Lifetimes of spherically symmetric closed universes

TL;DR

This paper proves that spherically symmetric closed universes with certain energy conditions have a finite lifetime, providing a computable bound based on initial data and resolving a version of the recollapse conjecture.

Contribution

It establishes a universal, computable bound on the lifetime of spherically symmetric closed universes satisfying specific energy conditions, confirming a conjecture for scalar field spacetimes.

Findings

Finite lifetime bound proportional to maximum mass on initial surface

Bound is computable from initial data and has a simple form

Results extend to scalar field spacetimes, confirming previous conjectures

Abstract

It is proven that any spherically symmetric spacetime that possesses a compact Cauchy surface $\Sigma$ and that satisfies the dominant-energy and non-negative-pressures conditions must have a finite lifetime in the sense that all timelike curves in such a spacetime must have a length no greater than $10 \max_\Sigma(2m)$, where $m$ is the mass associated with the spheres of symmetry.

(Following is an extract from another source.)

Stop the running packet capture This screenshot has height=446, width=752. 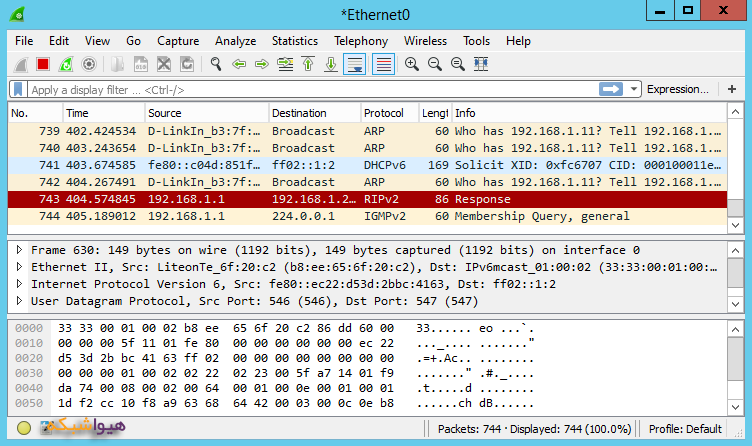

This result gives a complete resolution, in the spherically symmetric case, of one version of the closed-universe recollapse conjecture (though it is likely that a slightly better bound can be established). This bound has the desirable properties of being computable from the (spherically symmetric) initial data for the spacetime and having a very simple form. In fact, its form is the same as was established, using a different method, for the spherically symmetric massless scalar field spacetimes, thereby proving a conjecture offered in that work. Prospects for generalizing these results beyond the spherically symmetric case are discussed.